• What is expected:
Nothing but the lines from the one containing "The image size is (1502, 812)." through the last line of the entries should appear in the output, each verbatim.

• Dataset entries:
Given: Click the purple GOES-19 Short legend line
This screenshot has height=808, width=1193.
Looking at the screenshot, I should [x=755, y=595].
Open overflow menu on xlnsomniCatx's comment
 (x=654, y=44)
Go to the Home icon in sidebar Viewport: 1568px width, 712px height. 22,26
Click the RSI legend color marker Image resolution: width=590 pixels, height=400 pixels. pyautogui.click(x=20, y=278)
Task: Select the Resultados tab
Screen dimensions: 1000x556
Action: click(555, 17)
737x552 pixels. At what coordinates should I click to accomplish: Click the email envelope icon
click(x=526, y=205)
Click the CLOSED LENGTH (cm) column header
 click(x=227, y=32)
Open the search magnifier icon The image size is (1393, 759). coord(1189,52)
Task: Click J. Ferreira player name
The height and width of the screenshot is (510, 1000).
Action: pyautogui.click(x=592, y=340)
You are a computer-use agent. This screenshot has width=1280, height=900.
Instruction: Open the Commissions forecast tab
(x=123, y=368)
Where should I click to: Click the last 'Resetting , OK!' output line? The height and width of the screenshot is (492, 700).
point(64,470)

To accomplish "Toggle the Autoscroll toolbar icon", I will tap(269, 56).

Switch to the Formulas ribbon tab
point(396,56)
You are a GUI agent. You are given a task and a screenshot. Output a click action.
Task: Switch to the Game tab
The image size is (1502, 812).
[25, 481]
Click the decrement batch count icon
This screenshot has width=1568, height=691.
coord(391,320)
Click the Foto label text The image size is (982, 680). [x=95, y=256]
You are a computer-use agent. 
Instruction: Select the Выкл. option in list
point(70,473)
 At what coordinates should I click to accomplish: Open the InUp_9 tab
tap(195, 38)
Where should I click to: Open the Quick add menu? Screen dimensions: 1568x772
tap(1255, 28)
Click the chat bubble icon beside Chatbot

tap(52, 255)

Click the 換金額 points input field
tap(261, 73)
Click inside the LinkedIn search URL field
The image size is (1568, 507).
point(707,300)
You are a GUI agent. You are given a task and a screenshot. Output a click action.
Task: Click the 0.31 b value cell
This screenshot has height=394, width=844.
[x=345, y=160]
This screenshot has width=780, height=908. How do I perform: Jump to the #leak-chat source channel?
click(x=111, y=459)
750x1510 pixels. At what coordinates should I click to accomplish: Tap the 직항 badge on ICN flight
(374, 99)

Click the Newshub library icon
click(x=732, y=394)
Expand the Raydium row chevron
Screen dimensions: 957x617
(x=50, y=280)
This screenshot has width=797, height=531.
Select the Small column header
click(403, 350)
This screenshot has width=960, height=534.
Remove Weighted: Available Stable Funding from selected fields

• Task solution:
The image size is (1502, 812).
[25, 481]
Click the decrement batch count icon
This screenshot has width=1568, height=691.
coord(391,320)
Click the Foto label text The image size is (982, 680). [x=95, y=256]
You are a computer-use agent. 
Instruction: Select the Выкл. option in list
point(70,473)
 At what coordinates should I click to accomplish: Open the InUp_9 tab
tap(195, 38)
Where should I click to: Open the Quick add menu? Screen dimensions: 1568x772
tap(1255, 28)
Click the chat bubble icon beside Chatbot

tap(52, 255)

Click the 換金額 points input field
tap(261, 73)
Click inside the LinkedIn search URL field
The image size is (1568, 507).
point(707,300)
You are a GUI agent. You are given a task and a screenshot. Output a click action.
Task: Click the 0.31 b value cell
This screenshot has height=394, width=844.
[x=345, y=160]
This screenshot has width=780, height=908. How do I perform: Jump to the #leak-chat source channel?
click(x=111, y=459)
750x1510 pixels. At what coordinates should I click to accomplish: Tap the 직항 badge on ICN flight
(374, 99)

Click the Newshub library icon
click(x=732, y=394)
Expand the Raydium row chevron
Screen dimensions: 957x617
(x=50, y=280)
This screenshot has width=797, height=531.
Select the Small column header
click(403, 350)
This screenshot has width=960, height=534.
Remove Weighted: Available Stable Funding from selected fields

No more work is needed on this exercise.